Vitamins And Death Risk
October 11, 2011 by staff
The study involved about 39,000 women who were between the ages of 55 and 69 when the study began and were followed for 19 years.
During that time, about 40 percent of them died. When researchers found that taking vitamins, multivitamins were those who chose a slightly higher risk of death than those who took no supplements at all. The same goes for women who regularly took iron, vitamin B6, folate, magnesium, zinc and copper.
In fact, of the 15 supplements the researchers examined, only calcium was associated with a lower risk of death.
While the study, published in the journal Archives of Internal Medicine, did not see the men, the authors say they hope the results will probably be the same for them too.
The only study found a relationship between vitamins and increased risk of death has not shown that supplements caused his death. The authors say that the reasons behind their findings is unclear.
“We have seen an increased risk of total mortality, but not really know what the reason,” lead author Jaakko Mursu, University of Eastern Finland and the University of Minnesota, told CTV News.
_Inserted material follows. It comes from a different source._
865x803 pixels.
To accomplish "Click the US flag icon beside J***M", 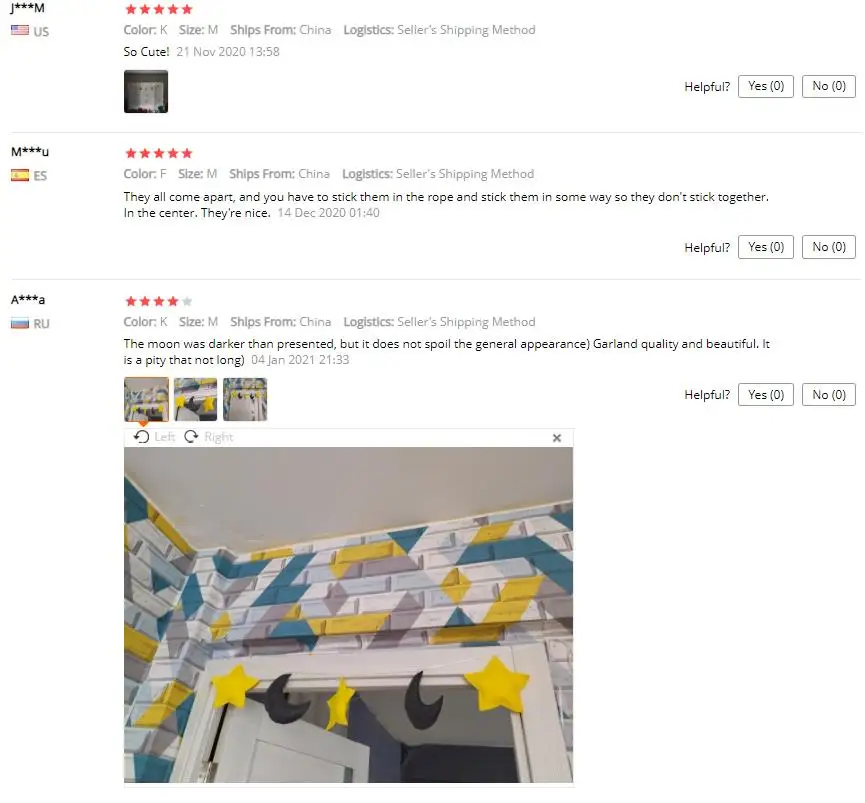I will [x=20, y=30].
But keep in mind that the study adds to a growing body of research that has emerged in recent years suggest that vitamins may not help prevent illness, and perhaps, may actually increase the risk of death.
And yet, vitamins remain very popular, although there is little hard research on some of the supplements.
In a commentary that goes along with the study, Dr. Goran Bjelakovic of the University of Nis in Serbia, and Dr. Christian Gluud, University of Copenhagen in Denmark indicate that many people still have the misconception that if a little supplementation of the vitamin is good, then more must be better.
“Until recently, available data on adverse effects of dietary supplements has been severely limited and not reported. We believe that the paradigm of” more is better ‘is wrong, “they write.
“You can not recommend the use of vitamin and mineral supplements as a preventive measure, at least not in a well-nourished population,” they conclude.
However, they add that older women and perhaps men could benefit from supplements of vitamin D, especially if they have insufficient vitamin D in their diet and sun exposure. As for calcium, which “will require more studies,” he added.
For the study, Mursu led a team thatanlyzed data from the Study of Women’s Health of Iowa Women in this study completed questionnaires from 16 pages in 1986 about their diet, the use of vitamins and general health. They recorded their use of multivitamins, vitamins A, C, D and E and beta-carotene, vitamin B complex and minerals like calcium, copper, magnesium, selenium and zinc.
They were also asked again about his use of supplements in 1997 and 2004. The proportion of women who said they drank one or more vitamin supplements skyrocketed during the study period, from 62.7 percent in 1986 to 85.1 percent in 2004.
The researchers found that during the 19 years of follow up, 41 percent of users of multivitamins died, compared with 40 percent of nonusers.
Taking iron was particularly problematic: the more women taking iron, the greater the risk of death.
Calcium supplements are only associated with a lower risk of death, with 37 percent of users of dying compared with 43 percent of nonusers.
The researchers note that previous research has shown that vitamin users tend to have healthier lifestyles in general. But they also say that it is possible that some of the women taking vitamins to remedy health problems or illnesses that may have influenced their risk of death.